Он приглашающим жестом обвел стол, тем самым предотвратив град вопросов, которые готовы были на него посыпаться: и про странную книгу, и про еще более странного человека на лестнице. Близнецов вдруг обуял такой голод, что по крайней мере несколько минут их внимание было поглощено едой и только едой. Быстро усевшись, они принялись накладывать себе на тарелки горы всякой вкуснятины.

— Мы только что встретили в доме очень странного человека, — все-таки сказала Филиппа, правда, успев набить полный рот. — Весь в белом. Включая тюрбан.

— Это привидение? — спросил Джон.

— Привидение? Нет, в этом доме они не водятся. Было бы слишком нагло с их стороны. Это господин Ракшас. Он индус. Родом из Индии. Он, кстати, сейчас к нам присоединится. Если только вы не напугали его до смерти.

— Мы? Его? — Джон нахмурился. — А нам каково пришлось? Да у нас сердце в пятки ушло!

— Господин Ракшас очень расстроится, если узнает об этом. На самом деле он ужасно робкий стеснительный человек. Мухи не обидит. — Нимрод на миг задумался. — Здесь-то, в Англии, мух не так много, и трогать их особого смысла нет, а вот в более жарких странах мух целые тучи, и обидеть их так и тянет. И обижают.
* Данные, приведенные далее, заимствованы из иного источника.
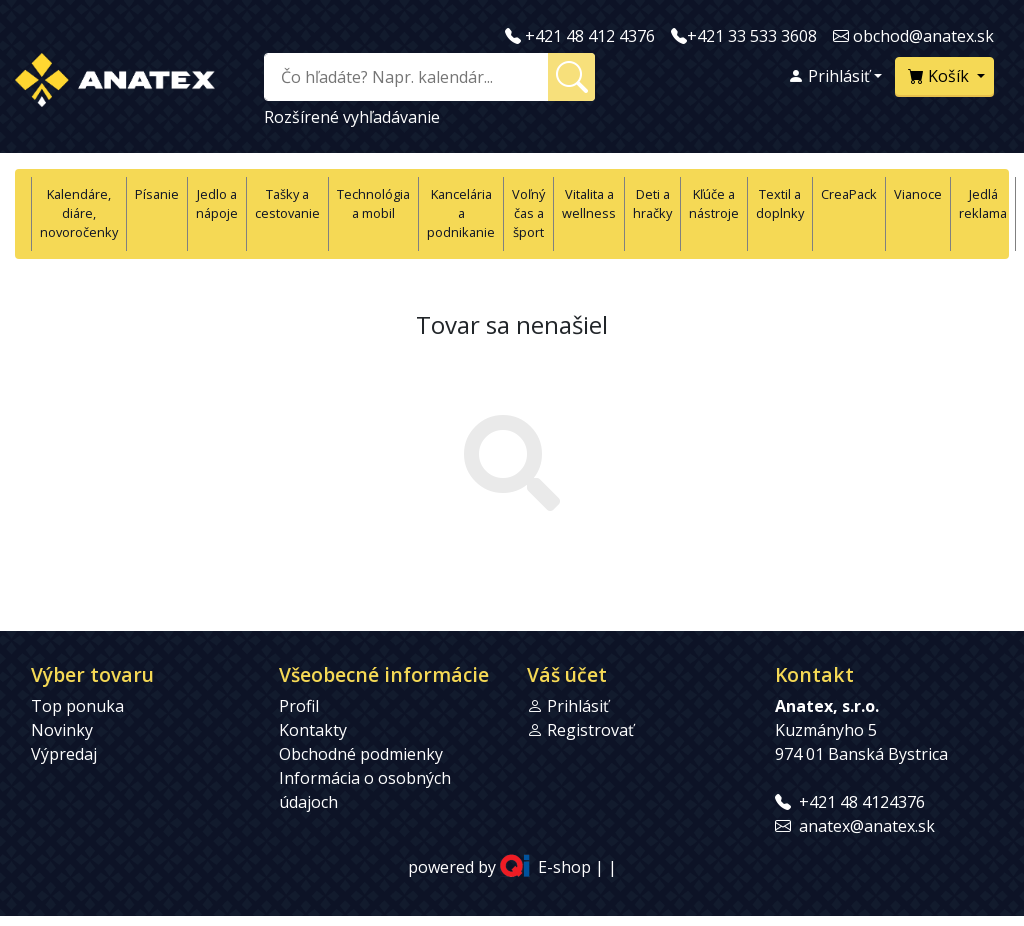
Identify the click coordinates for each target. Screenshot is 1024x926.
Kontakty (313, 730)
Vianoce (918, 194)
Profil (299, 706)
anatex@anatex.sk (867, 826)
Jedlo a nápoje (217, 203)
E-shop (564, 867)
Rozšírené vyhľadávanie (352, 117)
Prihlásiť (829, 76)
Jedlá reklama (983, 203)
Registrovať (590, 730)
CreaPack (849, 194)
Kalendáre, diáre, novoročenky (79, 213)
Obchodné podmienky (361, 754)
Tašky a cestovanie (287, 203)
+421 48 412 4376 (590, 36)
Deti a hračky (652, 203)
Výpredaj (64, 754)
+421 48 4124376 (862, 802)
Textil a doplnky (780, 203)
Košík (940, 76)
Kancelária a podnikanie (461, 213)
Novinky (62, 730)
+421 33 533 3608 (752, 36)
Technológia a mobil (373, 203)
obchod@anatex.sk (923, 36)
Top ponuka (77, 706)
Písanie (157, 194)
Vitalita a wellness (589, 203)
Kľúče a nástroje (714, 203)
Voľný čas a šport (528, 213)
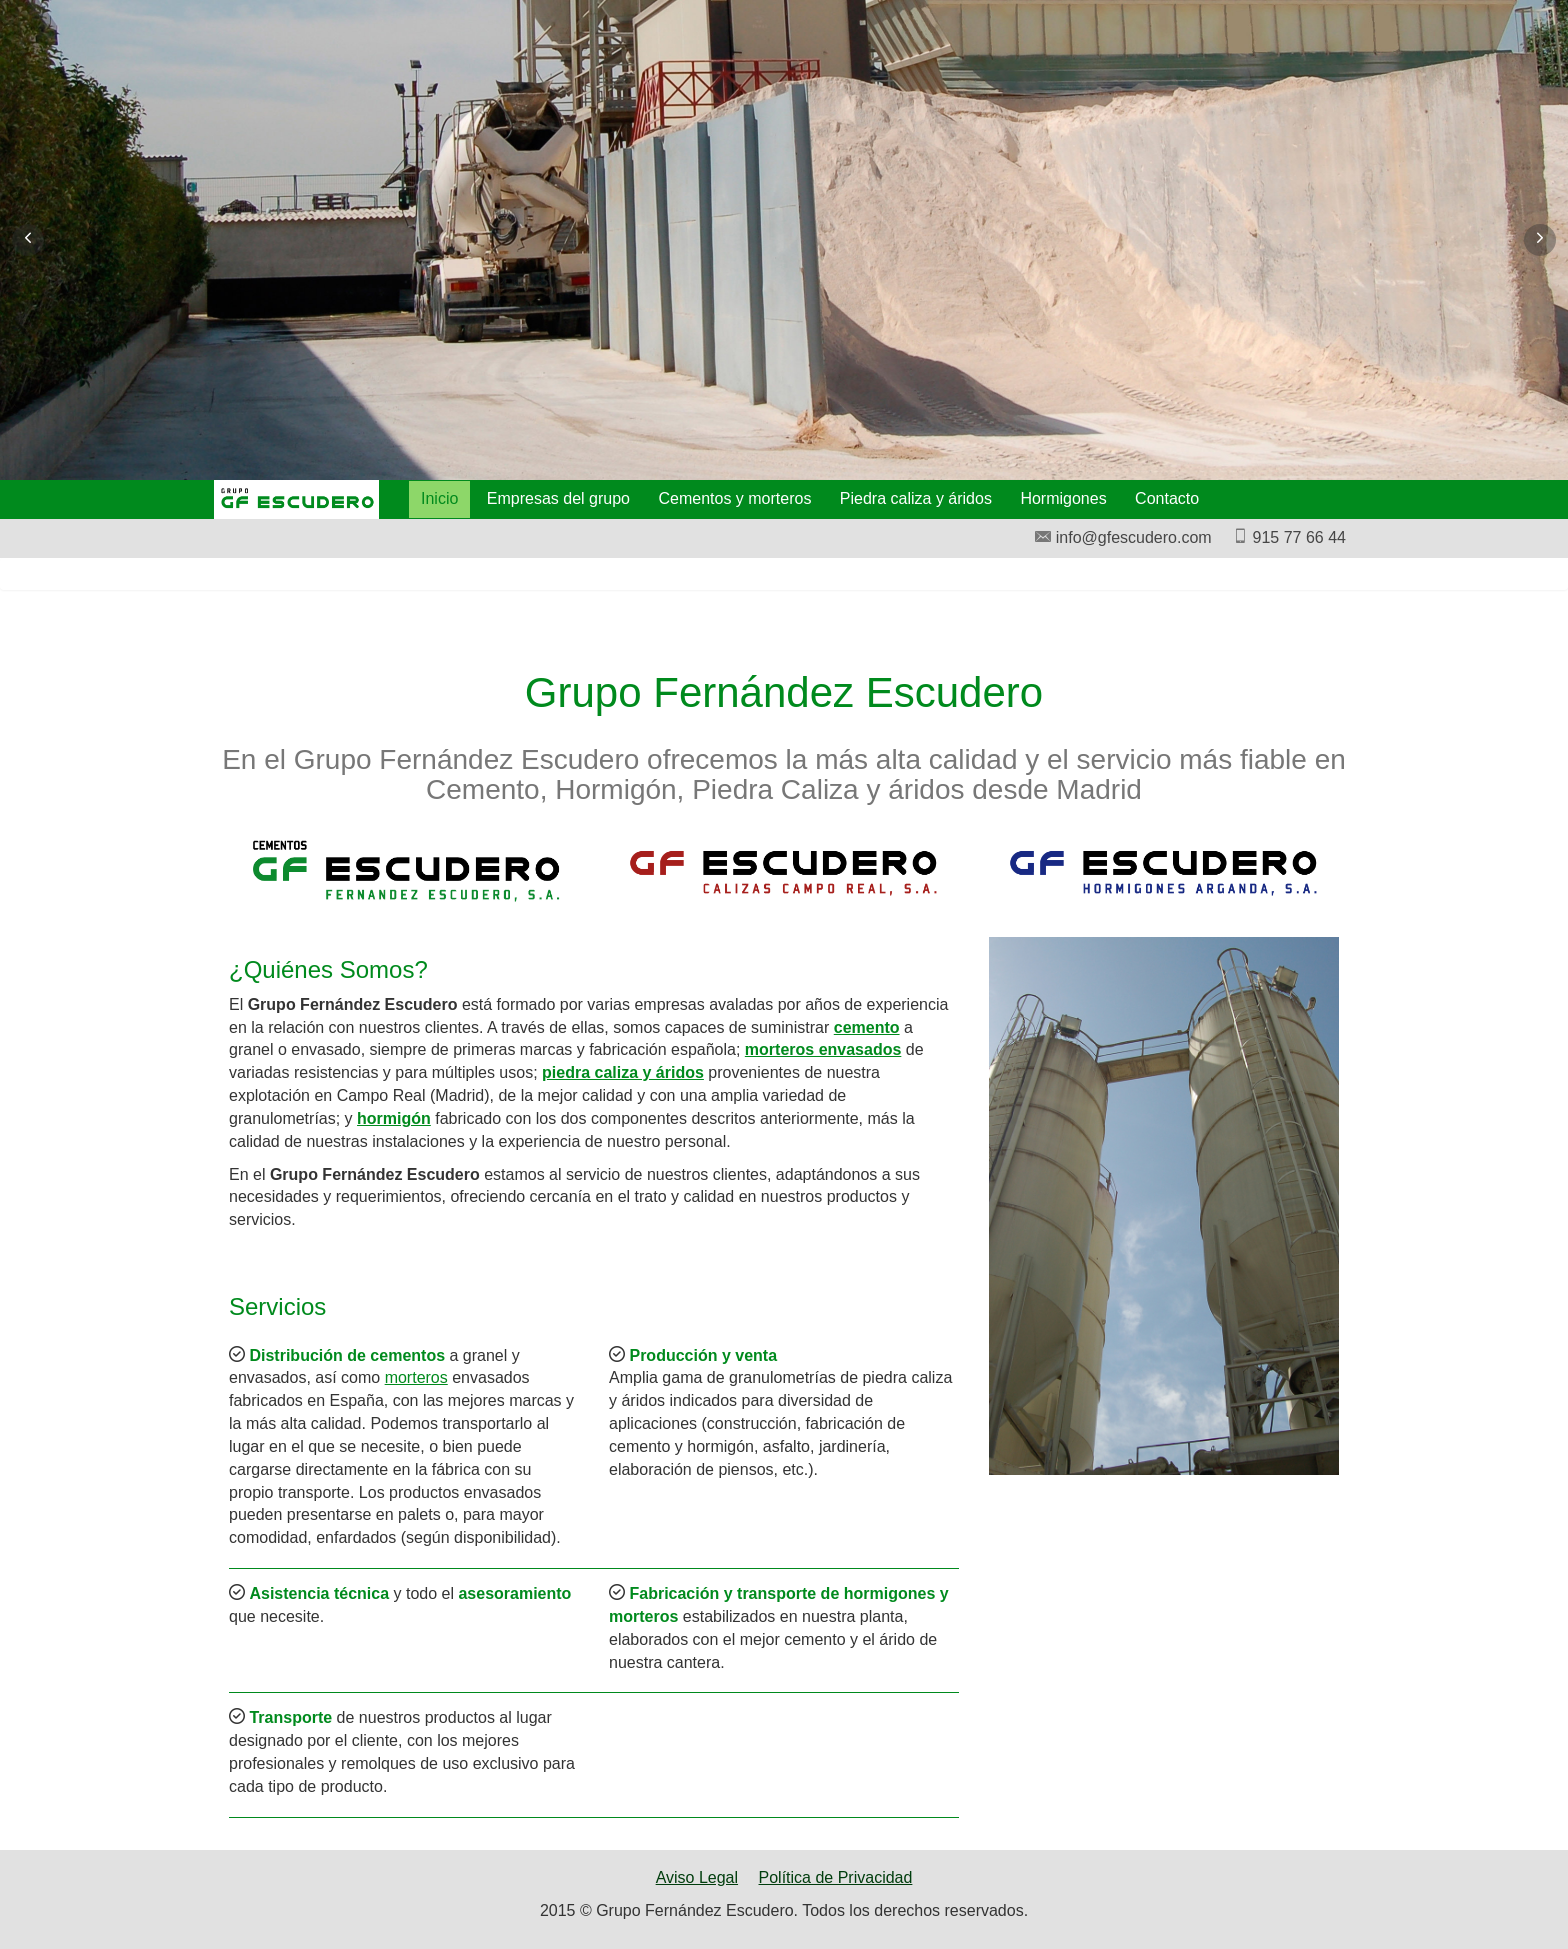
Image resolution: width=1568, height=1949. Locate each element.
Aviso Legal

Все. Но — не господин Ракшас, тихоня наш.

— Вообще-то Джон несколько преувеличивает, — сказала Филиппа. — Ваш господин Ракшас вовсе не такой страшный. Просто… — она подыскивала точное, с намеком, слово, — просто таинственный.

— Терпение и еще раз терпение, — остановил ее Нимрод. — Я же обещал, что займусь вашим просвещением. Значит, займусь.

Тут в комнату вошел Джалобин. Единственная рука его была поднята вверх, а на ней высился огромный бисквитный торт со взбитыми сливками.

— Но всему свое время, — продолжил Нимрод. — Я вложил столько труда в это произведение кондитерского искусства, точнее, в его украшение…

— Труд, тоже мне, — презрительно фыркнул Джалобин и водрузил торт на стол. — Смех да и только.

— …что, пока вы не воздадите ему должное, мы не можем переходить к следующим пунктам программы. Что ты сказал про труд, Джалобин? Тебе что-то трудно? На что жалуемся?

— Что вы, сэр. Никаких трудностей. Никаких жалоб. Я могу быть свободен?

— Да, можешь идти. — Нимрод подцепил кусок ветчины, положил на свою и без того полную тарелку и обратился к близнецам: — Итак, вы, двое. Едим молча, пока не почувствуем, что наелись до отвала.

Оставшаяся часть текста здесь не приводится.